Delta to Charge Unvaccinated Employees $200 Extra Insurance Fee

For weeks, big employers like Citigroup, Google and the Walt Disney Company have been warming to the idea of requiring coronavirus vaccines for employees. Now that one vaccine has received full federal approval, President Biden wants more to follow suit.
Delta Air Lines has chosen a very different tack — one that might seem to provide employees more choice but could be much harder to carry out. The company on Wednesday became the first large U.S. employer to embrace an idea that has been widely discussed but is mired in legal uncertainty: charging unvaccinated employees more for health insurance.
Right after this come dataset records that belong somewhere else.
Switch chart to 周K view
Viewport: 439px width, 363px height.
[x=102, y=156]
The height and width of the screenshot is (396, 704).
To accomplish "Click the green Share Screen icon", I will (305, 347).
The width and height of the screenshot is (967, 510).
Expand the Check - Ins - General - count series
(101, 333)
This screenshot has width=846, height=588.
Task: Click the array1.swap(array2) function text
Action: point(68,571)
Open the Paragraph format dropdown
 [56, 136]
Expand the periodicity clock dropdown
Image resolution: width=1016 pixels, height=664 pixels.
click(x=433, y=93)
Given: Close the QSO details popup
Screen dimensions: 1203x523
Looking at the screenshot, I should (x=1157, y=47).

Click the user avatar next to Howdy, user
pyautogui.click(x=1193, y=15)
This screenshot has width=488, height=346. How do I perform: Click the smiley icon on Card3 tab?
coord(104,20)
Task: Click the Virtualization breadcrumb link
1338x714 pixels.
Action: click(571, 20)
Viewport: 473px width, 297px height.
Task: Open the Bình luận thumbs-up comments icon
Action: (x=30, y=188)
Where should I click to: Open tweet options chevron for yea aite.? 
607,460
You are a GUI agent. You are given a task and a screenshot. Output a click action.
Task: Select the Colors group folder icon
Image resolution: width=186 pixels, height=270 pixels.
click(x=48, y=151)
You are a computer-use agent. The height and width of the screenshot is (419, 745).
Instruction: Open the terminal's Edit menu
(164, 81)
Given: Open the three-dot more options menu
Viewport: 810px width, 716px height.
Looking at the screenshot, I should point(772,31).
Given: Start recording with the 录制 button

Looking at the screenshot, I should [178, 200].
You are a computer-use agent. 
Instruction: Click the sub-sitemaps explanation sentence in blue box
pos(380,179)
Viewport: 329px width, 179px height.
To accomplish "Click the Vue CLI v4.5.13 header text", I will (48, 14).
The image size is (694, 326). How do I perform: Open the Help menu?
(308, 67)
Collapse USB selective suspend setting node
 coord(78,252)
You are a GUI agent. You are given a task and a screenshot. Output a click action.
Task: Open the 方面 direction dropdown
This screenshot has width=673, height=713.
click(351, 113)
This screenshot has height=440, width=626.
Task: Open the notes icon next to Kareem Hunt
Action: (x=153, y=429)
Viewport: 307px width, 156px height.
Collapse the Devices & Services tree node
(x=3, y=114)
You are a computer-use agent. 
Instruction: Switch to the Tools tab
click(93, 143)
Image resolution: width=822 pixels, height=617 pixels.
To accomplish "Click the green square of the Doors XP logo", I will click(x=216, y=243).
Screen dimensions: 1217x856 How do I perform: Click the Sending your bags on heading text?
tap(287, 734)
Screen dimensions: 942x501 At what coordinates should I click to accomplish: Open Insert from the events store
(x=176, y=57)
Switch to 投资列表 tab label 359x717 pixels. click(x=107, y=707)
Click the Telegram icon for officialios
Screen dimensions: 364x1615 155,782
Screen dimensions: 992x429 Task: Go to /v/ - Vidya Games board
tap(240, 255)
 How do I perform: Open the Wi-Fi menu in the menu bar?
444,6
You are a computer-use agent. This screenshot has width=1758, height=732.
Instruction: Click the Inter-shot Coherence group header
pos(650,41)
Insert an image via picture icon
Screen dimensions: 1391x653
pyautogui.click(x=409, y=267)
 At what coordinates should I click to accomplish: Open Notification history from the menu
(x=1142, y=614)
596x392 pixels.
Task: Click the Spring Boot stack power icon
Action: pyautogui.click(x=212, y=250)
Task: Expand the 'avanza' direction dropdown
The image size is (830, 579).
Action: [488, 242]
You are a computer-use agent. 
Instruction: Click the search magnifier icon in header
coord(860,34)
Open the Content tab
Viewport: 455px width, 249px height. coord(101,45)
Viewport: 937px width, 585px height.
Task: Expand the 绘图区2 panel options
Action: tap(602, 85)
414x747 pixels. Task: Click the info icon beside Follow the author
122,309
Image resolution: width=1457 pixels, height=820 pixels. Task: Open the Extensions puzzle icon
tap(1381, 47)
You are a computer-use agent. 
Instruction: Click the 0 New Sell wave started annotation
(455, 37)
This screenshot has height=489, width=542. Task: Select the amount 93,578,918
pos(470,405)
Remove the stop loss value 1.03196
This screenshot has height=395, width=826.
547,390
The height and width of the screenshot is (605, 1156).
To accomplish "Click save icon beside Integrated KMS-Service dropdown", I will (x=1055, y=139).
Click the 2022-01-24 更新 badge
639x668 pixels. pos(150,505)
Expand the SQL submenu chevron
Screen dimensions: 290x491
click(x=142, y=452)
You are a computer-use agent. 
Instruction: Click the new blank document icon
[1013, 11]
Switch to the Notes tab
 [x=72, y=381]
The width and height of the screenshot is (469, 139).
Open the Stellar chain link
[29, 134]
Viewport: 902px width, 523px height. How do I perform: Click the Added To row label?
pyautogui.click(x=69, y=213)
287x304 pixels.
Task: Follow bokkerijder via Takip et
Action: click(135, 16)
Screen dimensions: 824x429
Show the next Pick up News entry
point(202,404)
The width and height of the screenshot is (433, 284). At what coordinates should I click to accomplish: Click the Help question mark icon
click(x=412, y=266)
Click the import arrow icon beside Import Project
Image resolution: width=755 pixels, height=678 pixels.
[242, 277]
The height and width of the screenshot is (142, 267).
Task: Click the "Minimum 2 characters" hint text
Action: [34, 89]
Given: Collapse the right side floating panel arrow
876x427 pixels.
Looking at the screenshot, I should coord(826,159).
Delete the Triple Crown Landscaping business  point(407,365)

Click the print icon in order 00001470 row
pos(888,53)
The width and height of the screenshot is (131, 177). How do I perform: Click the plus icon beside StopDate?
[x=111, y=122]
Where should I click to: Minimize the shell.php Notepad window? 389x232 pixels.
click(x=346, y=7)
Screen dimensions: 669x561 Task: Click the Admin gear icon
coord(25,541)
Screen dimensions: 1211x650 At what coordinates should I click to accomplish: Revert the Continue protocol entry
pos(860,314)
Starting Nov. 1, Delta employees who have not received the vaccine will have to pay an additional $200 per month to remain on the company’s health plan. It is part of a series of requirements that unvaccinated workers will face in the months to come, the airline’s chief executive, Ed Bastian, said in a memo to staff.
Every Delta employee who has been hospitalized because of the coronavirus in recent weeks was not yet fully vaccinated, with hospital stays costing the company an average of about $50,000. Like most large employers, Delta insures its own workforce, meaning it pays health costs directly and hires an insurance company to administer its plans.
Corporate executives have wrestled with how to restore some normalcy to their operations, including by letting workers return to offices. They are trying to achieve several goals that can at times come into conflict: keeping employees safe, retaining staff opposed to vaccines at a time of tremendous turnover, and showing customers that they are taking the pandemic seriously while not alienating others put off by masks and other restrictions.
Several companies, particularly those in health care, have made vaccination a condition of employment. Under a recent Biden administration policy, any nursing home that receives federal funds will be required to mandate vaccines for workers.